Spokespeople for Massie, Taylor Greene and Norman did not respond to a request for comment. Wiest filed a lawsuit in late July on behalf of the three lawmakers after they lost an appeal of their fines before the House Ethics Committee.
Their court challenge to Pelosi argues that the speaker’s mask requirement violates the 27th Amendment, which prevents members of Congress from updating their compensation with new laws in the midst of a two-year term.
"Nancy Pelosi did this by edict. There’s no law," Massie said at a press conference announcing the lawsuit. “She changed this rule on her own. She did it unconstitutionally.”
Wiest and his clients also argued that those who enter the lower chamber without masks are protected by rules governing their official speech.
“If this were about safety (or if they believed they were needed for safety), and not virtue signalling, masks would have been required everywhere in the House, not just in the chamber where there are television cameras,” Wiest wrote on Facebook.
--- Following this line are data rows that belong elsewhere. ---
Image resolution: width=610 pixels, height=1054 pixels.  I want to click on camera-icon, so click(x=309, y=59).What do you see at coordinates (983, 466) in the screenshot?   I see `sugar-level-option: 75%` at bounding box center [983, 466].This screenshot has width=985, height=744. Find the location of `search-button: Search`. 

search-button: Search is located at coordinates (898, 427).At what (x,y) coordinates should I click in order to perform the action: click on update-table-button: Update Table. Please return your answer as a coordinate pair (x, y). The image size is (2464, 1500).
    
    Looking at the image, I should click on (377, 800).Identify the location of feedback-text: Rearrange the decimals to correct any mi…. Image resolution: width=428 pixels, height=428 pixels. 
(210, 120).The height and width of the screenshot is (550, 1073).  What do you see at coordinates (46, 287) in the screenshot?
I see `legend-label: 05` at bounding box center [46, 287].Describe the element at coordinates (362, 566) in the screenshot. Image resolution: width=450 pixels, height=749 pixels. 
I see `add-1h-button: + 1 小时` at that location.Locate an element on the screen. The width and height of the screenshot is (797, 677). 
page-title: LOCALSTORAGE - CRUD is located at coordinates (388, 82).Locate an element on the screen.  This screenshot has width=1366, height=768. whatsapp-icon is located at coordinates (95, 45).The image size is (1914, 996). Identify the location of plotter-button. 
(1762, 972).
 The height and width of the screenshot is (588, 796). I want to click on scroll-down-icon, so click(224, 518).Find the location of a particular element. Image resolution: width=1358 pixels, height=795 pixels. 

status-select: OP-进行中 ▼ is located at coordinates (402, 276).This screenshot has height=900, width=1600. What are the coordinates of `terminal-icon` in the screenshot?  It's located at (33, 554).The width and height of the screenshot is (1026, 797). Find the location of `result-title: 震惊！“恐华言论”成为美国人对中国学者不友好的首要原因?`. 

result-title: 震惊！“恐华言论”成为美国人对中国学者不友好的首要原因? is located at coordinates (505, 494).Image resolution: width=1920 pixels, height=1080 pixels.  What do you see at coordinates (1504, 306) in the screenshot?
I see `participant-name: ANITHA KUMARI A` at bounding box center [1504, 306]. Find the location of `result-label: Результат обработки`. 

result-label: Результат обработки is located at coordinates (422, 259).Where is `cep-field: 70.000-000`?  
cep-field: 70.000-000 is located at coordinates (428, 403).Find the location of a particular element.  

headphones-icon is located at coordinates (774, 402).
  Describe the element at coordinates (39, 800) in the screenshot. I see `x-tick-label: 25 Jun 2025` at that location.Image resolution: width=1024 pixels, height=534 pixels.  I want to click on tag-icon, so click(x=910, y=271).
The mask requirement applied to House office buildings and other areas beyond the chamber when Pelosi announced it last year as the coronavirus pandemic ravaged the country and the economy. House Democrats later voted to establish a rule that would subject lawmakers to a $500 fine for a first offense of refusing to wear a face covering and $2,500 for subsequent offenses.
Most House Republicans complied with the earlier health guidance, wore masks on the House floor and got vaccinated. Nonetheless, some hardline Republicans — like Massie and Taylor Greene – refused to wear masks, and others have declined to affirm their vaccination status.
The House mask rule was later lifted after the Centers for Disease Control and Prevention issued new guidance in May that said vaccinated individuals were no longer required to wear a mask indoors. The three Republicans who have sued Pelosi were fined before the rule was lifted.
But as the new and more contagious Delta variant of the virus spread this summer, the Biden administration reversed its mask guidance and the mandate for face coverings returned in the House last month — sparking a renewed culture war in the halls of Congress between the two parties.
Republicans who chafe at the mask rule argue that it sends the wrong message to those already inoculated against Covid and fuels vaccine hesitancy, particularly as surveys show their party’s supporters are less likely to get the coronavirus vaccine than Democrats’. All House Democrats have stated publicly that they have received the vaccine.
Democrats, meanwhile, argue that Republicans are endangering their colleagues’ health at a time when the virus is posing a renewed risk.
Following the reinstated mask mandate last month, dozens of House Republicans entered the House chamber without a face covering in protest of the rule returning, dismissing the idea of fines.